In all Masonic stories, here as in Rameau's Les Boréades, the location is unspecified: that famous Orient is an imaginary country where anything can happen [see my post on Opera and Egypt from January 3]. Which does not keep me from remaining faithful to the shock of my youth, Bergman's film, inspite of the Swedish! Shortly before his death, Daniel Toscan du Plantier offered me and Coline Serreau the chance to make a second film version! What audacity after the miracle of Bergman!

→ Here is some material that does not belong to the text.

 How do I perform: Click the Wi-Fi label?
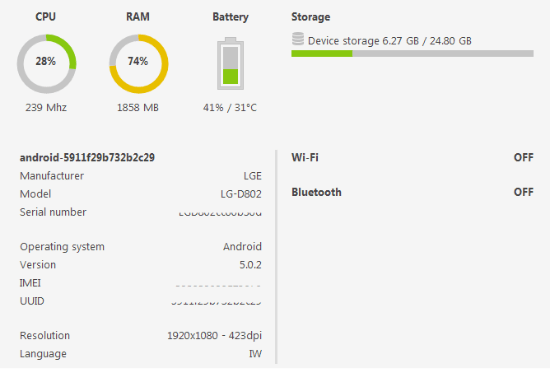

Philippe Herlin's review (Théâtre mental, January 24) for ConcertoNet.com fills in some of the details about the experimental nature of the production (my translation):
We are called to an exceptional, perhaps historic evening by the Catalunyan group La Fura dels Baus and artist Jaume Plensa with Magic Flute that we appear to be rediscovering. The approach is radical (but the humor is safe, to be sure): the opera's characters appear like the patients of a psychiatric hospital of which Sarastro seems to be the chief psychiatrist, surrounded by nurses (the machinists) dressed in white shirts. But happily they are not playing here on the oppressive imprisonment of the place but rather on the mental exploration it allows: computer-generated videos are projected on the set's large white walls, representing the psychological states of the protagonists (fear by a snake made of words, lust with Monostatos filming himself approaching Pamina, death with a coffin gliding like a bird at the moment when Pamina want to kill herself) while inflatable modules of six by three meters [20 by 10 feet]—like large mattresses—are deflated, reinflated, piled up, juxtaposed, providing a vertical labyrinth of feminine faces, creating an organic set, a sort of materialization of thought. We are ultimately not sure if the Queen of the Night might not be Pamina's hallucination, and she herself being one in Tamino's soul. More than "play within a play," this is a deconstruction of the opera, to focus on the mental universe of the characters, rather than the concrete manifestation of their interaction. After the work on the subtext undertaken by opera directors beginning in the 1970s, we may now be witnessing, with video and visual artists (after Robert Lepage's Damnation and before the Tristan of Peter Sellars and Bill Viola in April), the emergence of work on representing the mental states of characters. A fascinating perspective is surely opening before us.
Herlin does not care, however, for the new poetry ("grandiloquent and meaningless") that replaces the libretto's dialogue, attributed to a Catalunyan poet named Rafael Argullol. Die Zauberflöte will be at the Opéra Bastille until February 20.